The task — The answer must restate every record word for word.

+ + + +

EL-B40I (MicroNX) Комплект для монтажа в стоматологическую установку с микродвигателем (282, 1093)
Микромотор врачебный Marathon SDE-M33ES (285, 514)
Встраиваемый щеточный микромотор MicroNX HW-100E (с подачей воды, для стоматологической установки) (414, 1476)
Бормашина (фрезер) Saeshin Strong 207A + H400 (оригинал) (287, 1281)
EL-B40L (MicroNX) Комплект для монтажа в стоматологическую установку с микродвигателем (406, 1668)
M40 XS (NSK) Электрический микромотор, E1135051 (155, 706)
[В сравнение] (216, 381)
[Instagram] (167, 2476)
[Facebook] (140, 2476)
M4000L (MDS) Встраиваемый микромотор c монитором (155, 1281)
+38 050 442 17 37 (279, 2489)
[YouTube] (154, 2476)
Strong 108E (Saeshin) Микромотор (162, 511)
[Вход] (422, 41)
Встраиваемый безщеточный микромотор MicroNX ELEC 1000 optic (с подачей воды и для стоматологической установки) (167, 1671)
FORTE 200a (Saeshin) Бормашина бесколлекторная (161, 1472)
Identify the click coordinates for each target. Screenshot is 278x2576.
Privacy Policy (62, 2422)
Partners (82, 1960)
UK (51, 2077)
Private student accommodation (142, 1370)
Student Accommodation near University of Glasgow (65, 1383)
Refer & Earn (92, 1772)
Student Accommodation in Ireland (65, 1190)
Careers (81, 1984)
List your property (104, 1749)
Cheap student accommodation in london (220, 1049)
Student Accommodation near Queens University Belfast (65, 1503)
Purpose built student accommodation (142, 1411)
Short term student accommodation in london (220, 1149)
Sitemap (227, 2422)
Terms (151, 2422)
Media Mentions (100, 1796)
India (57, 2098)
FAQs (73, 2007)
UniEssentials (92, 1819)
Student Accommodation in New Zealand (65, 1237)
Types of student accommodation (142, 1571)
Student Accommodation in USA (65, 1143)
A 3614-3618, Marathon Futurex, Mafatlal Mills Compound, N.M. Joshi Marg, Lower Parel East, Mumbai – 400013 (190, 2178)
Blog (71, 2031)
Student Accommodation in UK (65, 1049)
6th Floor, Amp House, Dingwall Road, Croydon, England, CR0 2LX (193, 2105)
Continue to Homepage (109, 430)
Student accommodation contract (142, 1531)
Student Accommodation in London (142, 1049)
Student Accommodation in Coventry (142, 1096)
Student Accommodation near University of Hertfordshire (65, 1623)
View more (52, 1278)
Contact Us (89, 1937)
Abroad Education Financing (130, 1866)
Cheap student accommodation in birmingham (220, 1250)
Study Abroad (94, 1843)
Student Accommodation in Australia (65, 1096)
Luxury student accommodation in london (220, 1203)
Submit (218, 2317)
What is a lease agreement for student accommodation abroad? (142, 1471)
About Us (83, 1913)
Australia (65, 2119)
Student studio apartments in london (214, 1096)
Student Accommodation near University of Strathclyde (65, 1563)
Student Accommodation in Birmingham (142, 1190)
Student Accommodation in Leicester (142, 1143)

+ + + +

Answer to this problem —
EL-B40I (MicroNX) Комплект для монтажа в стоматологическую установку с микродвигателем (282, 1093)
Микромотор врачебный Marathon SDE-M33ES (285, 514)
Встраиваемый щеточный микромотор MicroNX HW-100E (с подачей воды, для стоматологической установки) (414, 1476)
Бормашина (фрезер) Saeshin Strong 207A + H400 (оригинал) (287, 1281)
EL-B40L (MicroNX) Комплект для монтажа в стоматологическую установку с микродвигателем (406, 1668)
M40 XS (NSK) Электрический микромотор, E1135051 (155, 706)
[В сравнение] (216, 381)
[Instagram] (167, 2476)
[Facebook] (140, 2476)
M4000L (MDS) Встраиваемый микромотор c монитором (155, 1281)
+38 050 442 17 37 (279, 2489)
[YouTube] (154, 2476)
Strong 108E (Saeshin) Микромотор (162, 511)
[Вход] (422, 41)
Встраиваемый безщеточный микромотор MicroNX ELEC 1000 optic (с подачей воды и для стоматологической установки) (167, 1671)
FORTE 200a (Saeshin) Бормашина бесколлекторная (161, 1472)
Identify the click coordinates for each target. Screenshot is 278x2576.
Privacy Policy (62, 2422)
Partners (82, 1960)
UK (51, 2077)
Private student accommodation (142, 1370)
Student Accommodation near University of Glasgow (65, 1383)
Refer & Earn (92, 1772)
Student Accommodation in Ireland (65, 1190)
Careers (81, 1984)
List your property (104, 1749)
Cheap student accommodation in london (220, 1049)
Student Accommodation near Queens University Belfast (65, 1503)
Purpose built student accommodation (142, 1411)
Short term student accommodation in london (220, 1149)
Sitemap (227, 2422)
Terms (151, 2422)
Media Mentions (100, 1796)
India (57, 2098)
FAQs (73, 2007)
UniEssentials (92, 1819)
Student Accommodation in New Zealand (65, 1237)
Types of student accommodation (142, 1571)
Student Accommodation in USA (65, 1143)
A 3614-3618, Marathon Futurex, Mafatlal Mills Compound, N.M. Joshi Marg, Lower Parel East, Mumbai – 400013 (190, 2178)
Blog (71, 2031)
Student Accommodation in UK (65, 1049)
6th Floor, Amp House, Dingwall Road, Croydon, England, CR0 2LX (193, 2105)
Continue to Homepage (109, 430)
Student accommodation contract (142, 1531)
Student Accommodation in London (142, 1049)
Student Accommodation in Coventry (142, 1096)
Student Accommodation near University of Hertfordshire (65, 1623)
View more (52, 1278)
Contact Us (89, 1937)
Abroad Education Financing (130, 1866)
Cheap student accommodation in birmingham (220, 1250)
Study Abroad (94, 1843)
Student Accommodation in Australia (65, 1096)
Luxury student accommodation in london (220, 1203)
Submit (218, 2317)
What is a lease agreement for student accommodation abroad? (142, 1471)
About Us (83, 1913)
Australia (65, 2119)
Student studio apartments in london (214, 1096)
Student Accommodation near University of Strathclyde (65, 1563)
Student Accommodation in Birmingham (142, 1190)
Student Accommodation in Leicester (142, 1143)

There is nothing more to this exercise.